マッスル・ショールズ4人のミュージシャンと共に、 黒人シンガーの活躍の場を広げた天才ソングライター、ダン・ペン

  • 情報掲載日:2018.09.21
  • ※最新の情報とは異なる場合があります。ご了承ください。
『ドゥ・ライト・マン』
『ドゥ・ライト・マン』

ダン・ペンは1941年、米アラバマのヴァーノンというところに生まれた白人です。
彼はソングライターですが、自ら歌を唄うシンガーでもあります。
彼の作った曲を、ジェームス・カー、アレサ・フランクリン、
ウィルソン・ピケットら黒人がこぞってレコーディングをし、
かなりの確率で大ヒットをしています。しかも、唄った人が、
R&Bアーティストの中でも、大御所が多いので、
ダン・ペンって黒人じゃないの? と思っている人も少なからずいるようです。

__与えられた情報__
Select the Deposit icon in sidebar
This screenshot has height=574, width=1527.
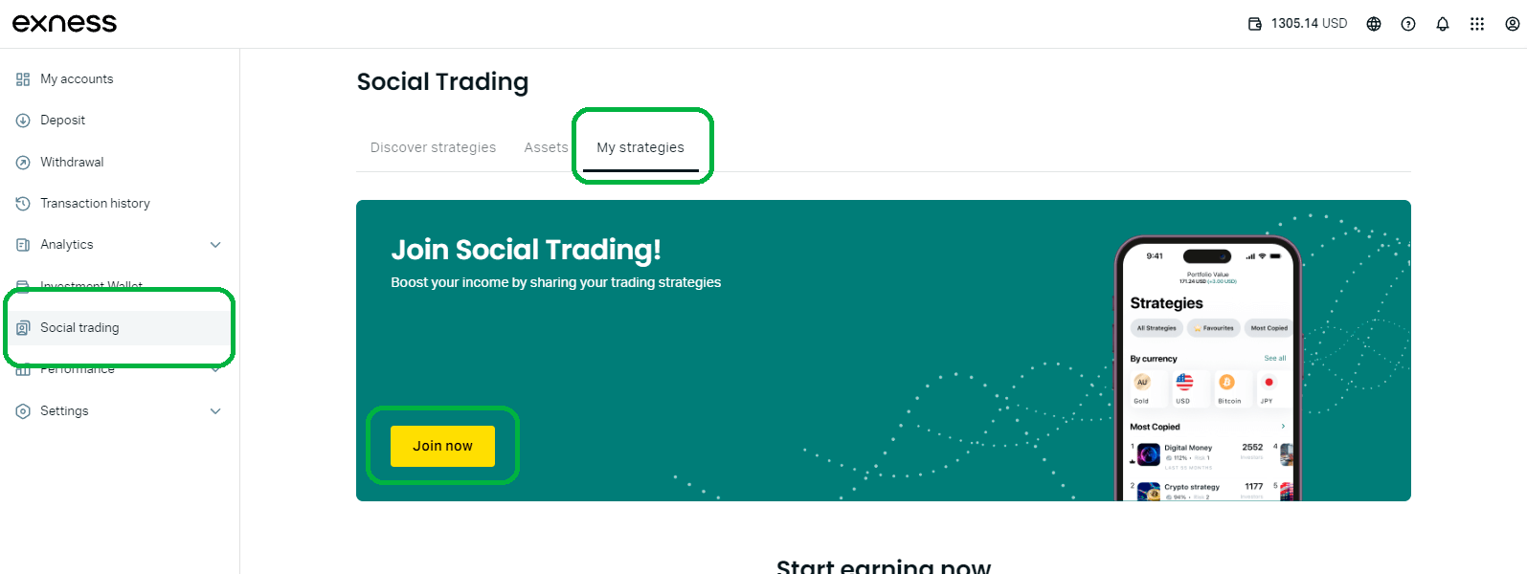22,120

--

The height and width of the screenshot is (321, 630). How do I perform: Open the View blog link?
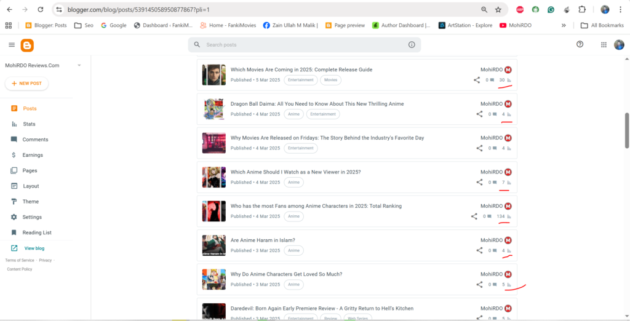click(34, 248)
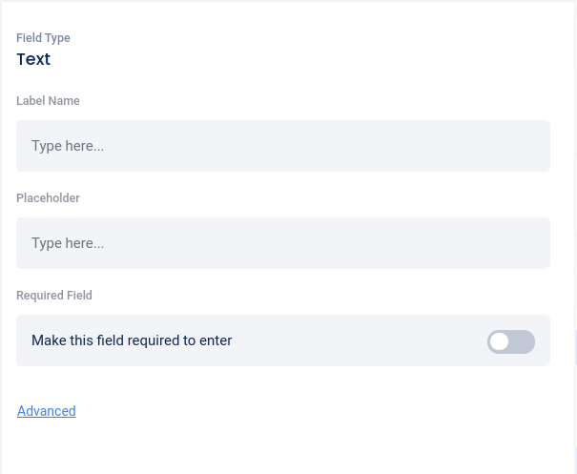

__練習問題__
[1] ダン・ペンの紹介文で、彼の曲をレコーディングした歌手として名前が挙がっている人物をすべて書き出しなさい。
[2] ダン・ペンの紹介文のうち、「マッスル・ショールズ4人のミ」で始まり「ダン・ペンって黒人じゃないの? と思っている人も少なからずいるようです。」まで続く部分を、「ソングライター」を「作曲家」に差し替えて書き直しなさい。

__解答例__
[1] ジェームス・カー、アレサ・フランクリン、ウィルソン・ピケット

[2]
マッスル・ショールズ4人のミュージシャンと共に、 黒人シンガーの活躍の場を広げた天才作曲家、ダン・ペン

  • 情報掲載日:2018.09.21
  • ※最新の情報とは異なる場合があります。ご了承ください。
『ドゥ・ライト・マン』
『ドゥ・ライト・マン』

ダン・ペンは1941年、米アラバマのヴァーノンというところに生まれた白人です。
彼は作曲家ですが、自ら歌を唄うシンガーでもあります。
彼の作った曲を、ジェームス・カー、アレサ・フランクリン、
ウィルソン・ピケットら黒人がこぞってレコーディングをし、
かなりの確率で大ヒットをしています。しかも、唄った人が、
R&Bアーティストの中でも、大御所が多いので、
ダン・ペンって黒人じゃないの? と思っている人も少なからずいるようです。